Massive Magic Tree House

dino before dark cover


By Mary Pope Osborne, Illustrations by Sal Murdocca


Published by: Random House Books for Young Readers (July 28, 1992)

Available in: paperback, library binding, audiobook CD, audible, Kindle, NOOK

At the time of this review, there were 51 books in the Magic Tree House series, as well as a line of research books for kids.


This tree house is a mansion.

The Magic Tree House series is like Goliath to all the David chapter books now available: there are so many in this series, and it is so popular with the younger chapter book set, I imagine it’d be hard to find people not aware of Magic Tree House.

So what made this one take off?
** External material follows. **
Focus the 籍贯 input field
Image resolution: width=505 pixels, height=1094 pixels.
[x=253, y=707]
Most chapter books tend to be the stepchild of the publishing industry: off to the side and forgotten save by teachers and some parents and kids. So what enchanted dust is swirling here?

Here’s what I see as the magic in this series:

  • Short, snappy sentences
  • Appeals to both boys and girls
  • Offers adventure. And delivers in every story
  • Fully fleshed-out illustrations that occupy lots of space

A kid who thumbs through his first Magic Tree House is not going to be intimidated or overwhelmed. And once in the book, the action will carry him through to the end in fast-paced clip. What more does a newly independent or reluctant reader need?
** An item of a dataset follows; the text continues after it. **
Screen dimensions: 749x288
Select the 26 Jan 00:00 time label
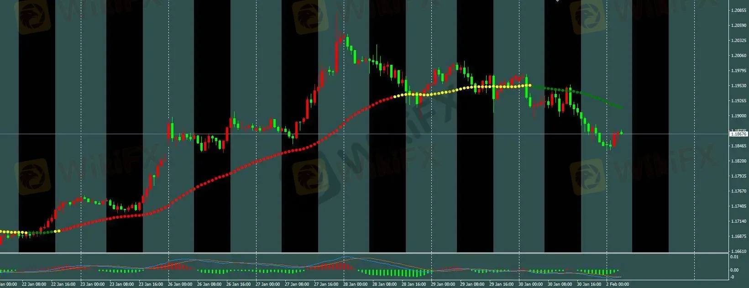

Teachers and parents also love that there’s a lot of educational facts covered on each subject.

That said, don’t fret if your child or student doesn’t get drawn in—this tree isn’t for everyone. I know a number of kids, including my own, who never saw the magic. And yet one can’t help but be impressed with the sheer success of this series, and wonder how many children Jack and Annie ushered into the world of literacy. Now that’s magic.

What do you say teachers, parents and writers? Use the comment below and let’s chat….
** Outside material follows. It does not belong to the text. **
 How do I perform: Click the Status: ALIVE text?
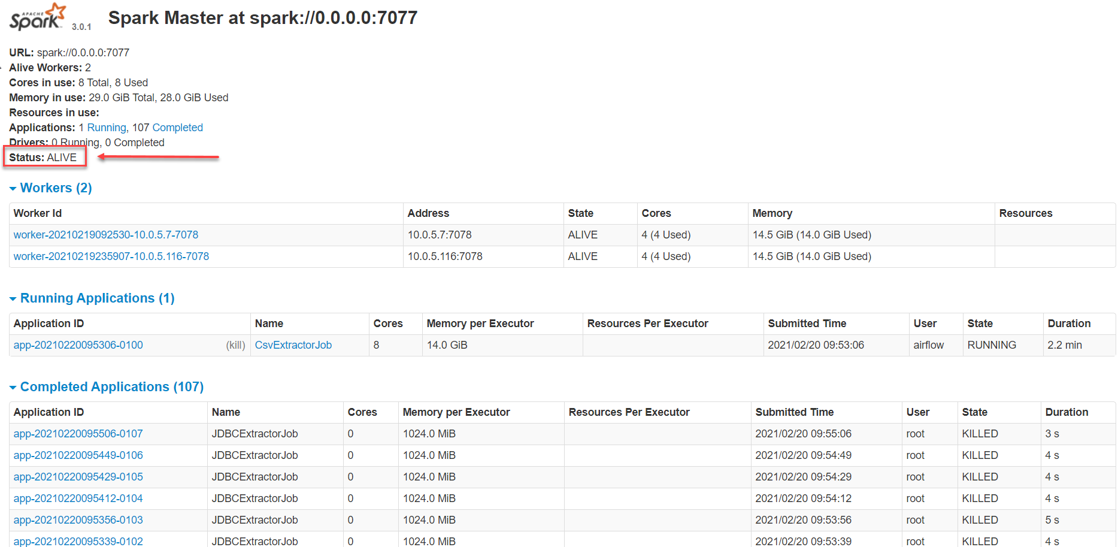43,158

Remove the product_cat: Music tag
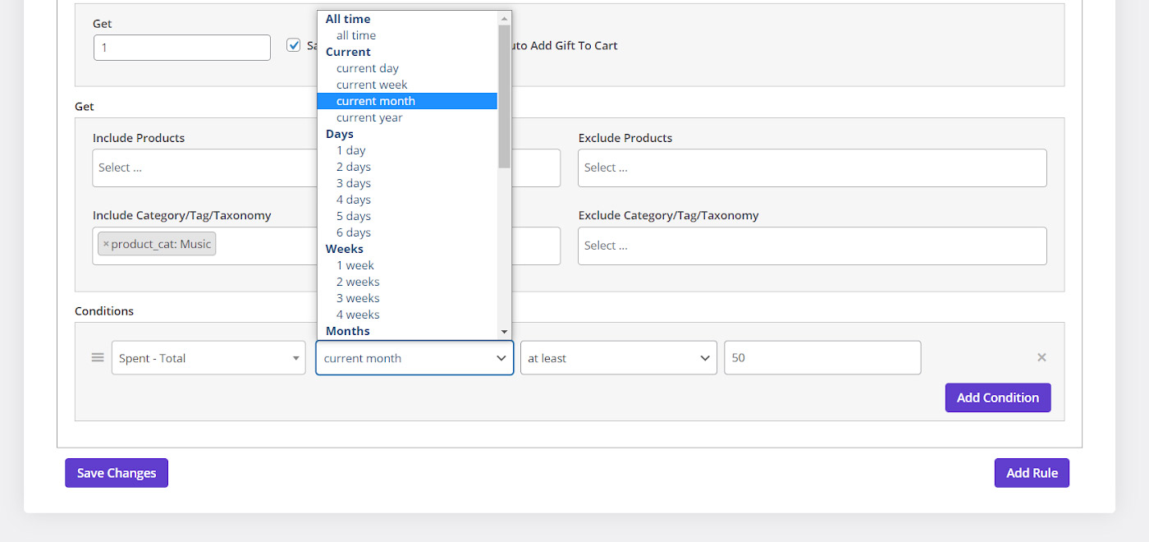coord(106,244)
3 thoughts on “Massive Magic Tree House

  1. I totally agree with this post and think that the concept of a book series is a wonderful thing for a new / reluctant / cautious reader. Readers develop an attachment after a book or two, increase their comprehension because of this attachment and increased background knowledge, and there is always a next book to read (making the book choice process way easier).